Mr. Herro snapped up billions of dollars of Glencore's stock
last autumn as it fell, and said Glencore should consider whether
stock buybacks make more sense than deals.
A spokesman for Glencore declined to comment.
Mr. Glasenberg transformed Glencore from a trading house into
one of the world's biggest miners, with deals like the $29.5
billion acquisition of coal miner Xstrata in 2013. But his big bets
fell flat over the past two years, when commodities prices crashed.
Coal, despite a rebound this year, remains under pressure due in
part to world-wide attempts to curb global warming by reducing
carbon emissions from coal-burning power plants.
Glencore lost $5 billion in 2015, and its stock remains more
than 60% below its 2011 offering price.
There is little question Glencore's situation has improved from
a year ago, when Mr.
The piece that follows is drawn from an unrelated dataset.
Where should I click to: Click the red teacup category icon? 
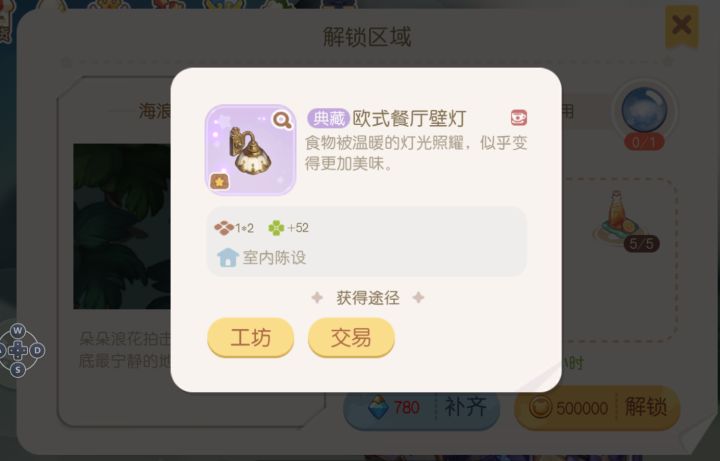[x=519, y=118]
Glasenberg was fending off investor fears that
his mining and trading house was a debt-bloated powder keg on the
verge of exploding.
At the end of 2015, Glencore's net debt -- which doesn't include
billions of dollars of borrowing that fuels its trading business --
had dipped to $25.9 billion from $29.6 billion midyear. Glencore
says it plans to reduce the debt load to $17 billion to $18 billion
by the end of 2016.
"Management is doing exactly what they should be doing," said
Harris Associates' Mr. Herro.
Last week, Glencore reported lower copper, coal and zinc output
in the second quarter, compared with a year earlier, due largely to
voluntary mine closures.
Glencore has already raised $2.5 billion in a share offering and
$1.4 billion in a pair of "streaming" deals, which give Glencore
upfront cash in exchange for gold or silver down the road. The
dividend suspension has saved about $2.4 billion in cash. In the
second half of the year, Glencore says it expects to book about
$3.13 billion from the sale of nearly half of its agricultural
business and an additional $100 million from the sale of a Kazakh
gold deposit.
Glencore is also exploring the sale of another Kazakh gold mine
that could fetch $2 billion and Australian rail assets that could
raise an additional $750 million or more, analysts say.
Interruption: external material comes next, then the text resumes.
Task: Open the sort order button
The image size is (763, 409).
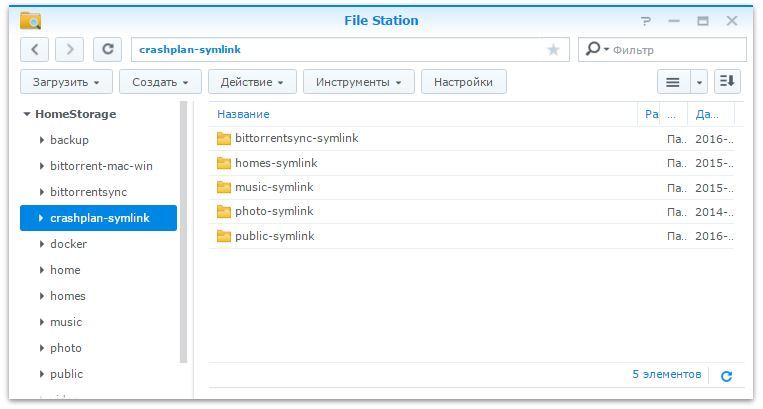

Charl Malan, a portfolio manager for Van Eck Global, which holds
roughly $200 million of Glencore stock, said the company should
continue cutting debt and return cash to shareholders before
looking for new investments. He said Glencore should restore the
dividend by sometime next year, depending on commodity prices.
"Management is not going to be driven by, 'I want more coal, I
want more copper,'" Mr. Malan said. "Management will be driven by
what is best for shareholders."
One risk is that commodity prices could fall. Some analysts say
a round of Chinese stimulus this year has fueled prices, and they
could slide once that stimulus ends.
Other investors harbor concerns about the long-term value of
coal, in which Glencore says it could invest more. Hermes
Investment Management partner Bruce Duguid said his clients who
have invested in Glencore worry the company hasn't adequately
calculated the risks of policies intended to curb global
warming.
Glencore said it expects demand for thermal coal -- which is
used to produce power -- to increase for years, especially in
Southeast Asia.
"We're wary of the idea that you can predict the world with
great confidence, given the commodity crash that just happened was
based on the misunderstanding of demand," Mr. Duguid said.
Write to Scott Patterson at scott.patterson@wsj.com and Alex
MacDonald at alex.macdonald@wsj.com
(END) Dow Jones Newswires
August 18, 2016 02:49 ET (06:49 GMT)
Copyright (c) 2016 Dow Jones & Company, Inc.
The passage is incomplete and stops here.